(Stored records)

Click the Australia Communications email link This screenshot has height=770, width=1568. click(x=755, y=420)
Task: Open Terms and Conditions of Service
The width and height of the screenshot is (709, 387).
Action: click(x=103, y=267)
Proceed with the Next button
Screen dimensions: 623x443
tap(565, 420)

> [Assigned task] Return the entries above word for word.

> [Exercise solution]
Click the Australia Communications email link This screenshot has height=770, width=1568. click(x=755, y=420)
Task: Open Terms and Conditions of Service
The width and height of the screenshot is (709, 387).
Action: click(x=103, y=267)
Proceed with the Next button
Screen dimensions: 623x443
tap(565, 420)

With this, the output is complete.